General Ideas or Principles
Three general ideas increase the chance of your next treatment working.
- Using drugs from a new class.
- Using drugs from classes you have used before but did not develop resistance to.
- Using more, rather than fewer drugs, may have an added benefit.
Treatment guidelines also outline ways to choose new drugs. See: www.bhiva.org.
Your new combination will depend on your HIV history.
Resistance tests will help pick meds that may work, even when you have some resistance.
Cross-Resistance by Drug Class
There are six main types (or classes) of drugs that work at different parts of the HIV life cycle.
Cross-resistance between NRTIs is complex. Some drugs are active even with some resistance.
There is strong cross-resistance between some NNRTIs. But, etravirine can work against other NNRTI resistance.
Protease inhibitors (PIs)
There is strong cross-resistance between some PIs. Some PIs, including darunavir/r and tipranavir/r, can work against early PI resistance.
As a new class, integrase inhibitors work if you have resistance to other drug classes. But they can also have cross-resistance within the class.
Resistance to raltegravir or elvitegravir can sometimes be overcome by dolutegravir by using a higher dose.
Diagram of the HIV lifecyle.
When to Use New Drugs And When to Wait?
Any new combination should use at least two, and preferably three, active drugs.
Using new drugs without other meds that are active will only give a short-term benefit. Viral load is likely to rebound again with more resistance. See Figure 9.
It is only worth using one new drug if your CD4 count is very low (less than 50 cells/mm3) or if you have other serious symptoms.
Waiting until you can use at least 2-3 new drugs together at the same time is usually a better strategy.
It will make the new combination stronger. It will then perhaps be able to reduce viral load to undetectable, when the benefit will be long term. See Figure 10.
New drugs are being developed in existing and new drug classes.
Following reseach can help you plan when to change and when to wait. There may be studies you can join to use new drugs.
The i-Base website includes updates on new drugs and new research.
This includes the following compounds in each class.
NRTIs: TAF (new version of tenofovir), CMX157 (also similar to tenofovir), EFdA, apricitabine (similar to 3TC).
Integrase inhibitors: cabotegravir (similar to dolutegravir).
CCR5 inhibitors: cenicriviroc
Attachment inhibitors: BMS-663038
Fusion inhibitors: albuvirtide.
Maturation inhibitors: beviramat.
Additional drugs might become available before this booklet is next updated.
Expanded Access Drugs
Some new drugs are available before they are approved for use in the UK. This is called an Expanded Access Programme (EAP) or a Named Patient Programme (NPP).

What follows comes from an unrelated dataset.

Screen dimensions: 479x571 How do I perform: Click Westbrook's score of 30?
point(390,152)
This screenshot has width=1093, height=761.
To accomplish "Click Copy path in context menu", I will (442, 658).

These drugs can be the key to your next combination. You will also be monitored very carefully for side effects and to check they are working.

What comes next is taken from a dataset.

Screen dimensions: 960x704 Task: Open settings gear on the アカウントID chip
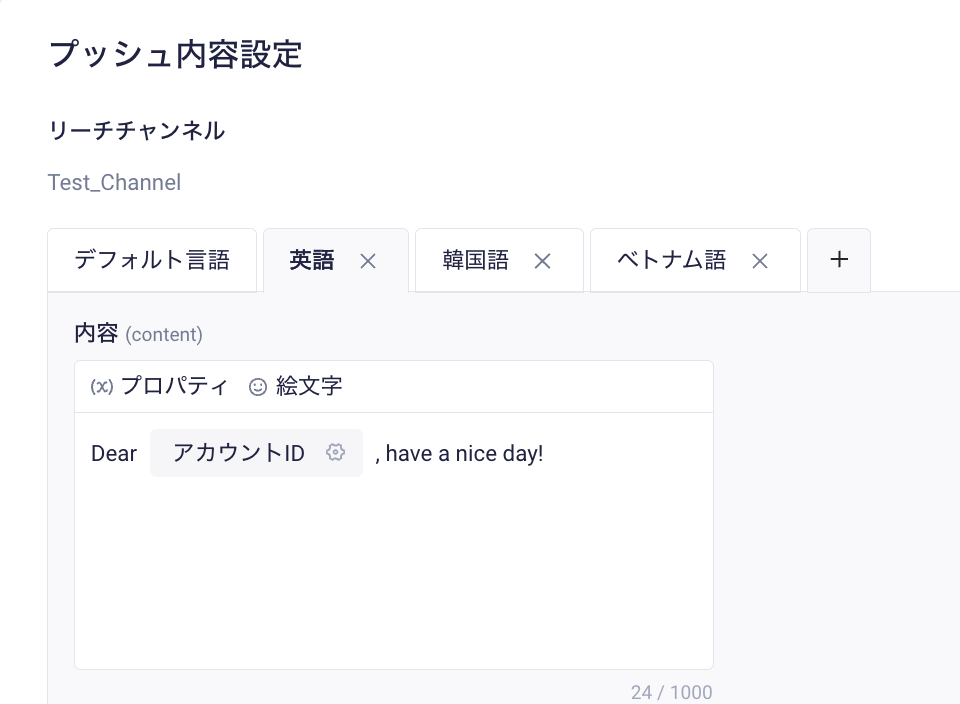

You may need to register at another clinic to access EAP drugs. Your doctor can help you do this.
Get to know which drugs are in the pipeline and ask your doctor to give you the choice to use them.

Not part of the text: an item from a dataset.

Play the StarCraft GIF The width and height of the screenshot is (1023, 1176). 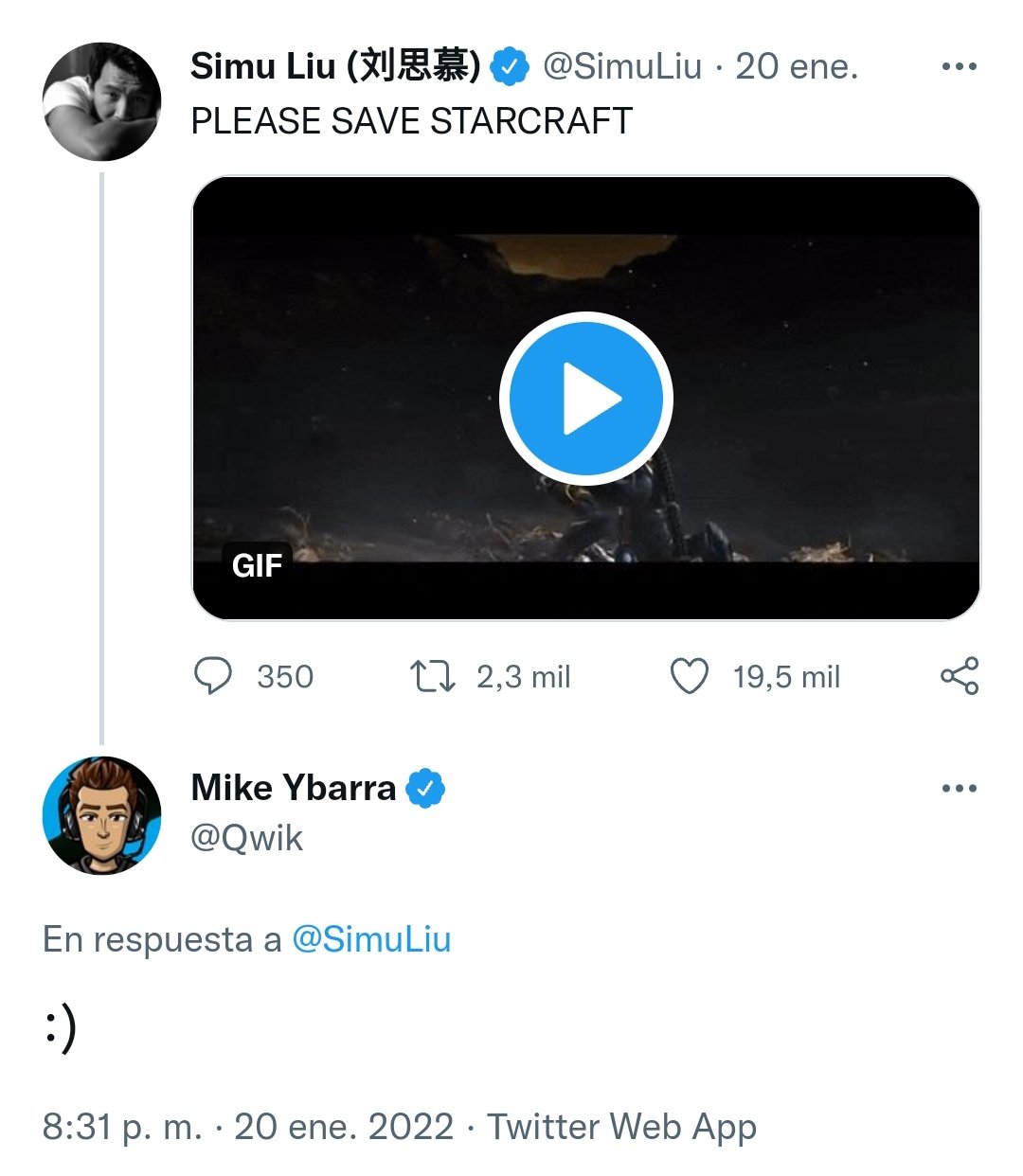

Some people may benefit from non-HIV drugs that are still active against HIV.
Many of these drugs are approved for other uses and can be prescribed on a named patient basis.
PEG Interferon (Interferon alpha): A once-weekly injectable hepatitis C drug. Anti-HIV activity (and side effects) increase with the dose used (as with regular interferon alpha).
Gm-CSF: A drug used to boost your immune system, reduced the risk of new illnesses in people with a CD4 count less than 50 cells/mm3.
foscarnet: A CMV drug with anti-HIV activity that may resensitise AZT-resistant virus. This has been used annecdotally for short periods (2-4 weeks) to reduce viral load before starting a new regimen. Foscarnet is too toxic for long-term use.
hydroxyurea (HU): A 30-year-old anti-cancer drug that can resensitise HIV to ddI. Now rarely used or only at a reduced dose of 300 mg once-daily.
mycophenolic acid: May boost abacavir levels in a similar way to hydroxyurea and ddI. Limited studies showed a benefit using 500 mg twice-daily.
L-acetyl carnitine: An amino acid that has no anti-HIV effect but may minimise or reverse peripheral neuropathy associated with (nuke) drugs.